今回の試行で起こったトラブルは下記の通りです。
①音声が聞こえないし届かない
②ネットワークが繋がりづらいため会議ツールが使えない
③ホワイトボードツールがたまにフリーズする
①と②については1日目の朝に発生し、15分ほど開始が遅れることになりました。 メインの進行を止めないつもりで予めトラブル対応のために別の連絡手段と専任担当者を準備していましたが、途中からキャッチアップしてワークに入ることは難しいため遅延させるという判断になりました。
ただし一度接続できるとそのあとは問題なく利用できていたので、こちらもMuralの操作と同様に事前に試せるようにする必要がありそうです。また当日はアイスブレイクの時間を長めに取り、その間にトラブル対応してワークに参加して貰うということも必要そうです。

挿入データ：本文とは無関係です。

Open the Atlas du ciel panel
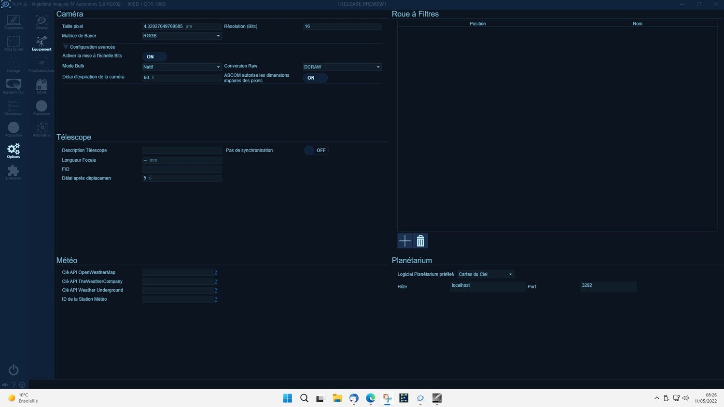This screenshot has width=724, height=407. [x=13, y=43]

③については全員でホワイトボードツールに書き込む際に発生していたので、予備のホワイトボードを用意したり、紙に書き出してもらって後で入力するなど別の手段を準備しなければなりません。
その他の気づき
今回は上記以外にもたくさんの気づきを得たので、その中から3つほどピックアップしてご紹介します。
ワークの大きさ
事前の調査で1つ1つのワークを短くして細かく区切ることが重要ということを聞いていたのですが、まさにその通りでした。 1区切りの時間で「アイデアを書き出して、他の人の気になるアイデアには印をつける」というような2つの作業を入れると、片方の作業を忘れたり時間が足りなくなるという場面が何度か見られました。おすすめのタイムキーピング方法
上記のようにワークを区切るとタイムキーピングが難しくなってきます。 今回は進行中のワークの時刻を入れたら、それ以降のタイムスケジュールが算出されるExcelを作っていたのですが、一目で何分遅れているかが把握できて役に立ちました。オンラインならではのメリット
オンラインのワークショップは決して対面ワークショップの劣化版という立ち位置ではなく、オンラインならではのメリットもありました。例えば、調査内容を簡単にコピペして共有したり、絵を書くことに苦手意識があってもWeb上の素材などを使って表現したりすることが可能です。
おわりに
オンラインワークショップの試行を行う前は漠然と「UXデザインプロジェクトを進める上でワークショップのオンライン開催は対面開催の代わりにならないのではないか?」と不安でした。しかし、今回の試行ではオンラインワークショップでもはっと気づかされるようなアイデアがいくつも生まれ、またオンラインでの注意すべき点に見当をつけることができました。
試行後は上記で書いたようなポイントを押さえれば、オンラインワークショップでも対面型と遜色ないくらいのアイデアが創出できると感じています。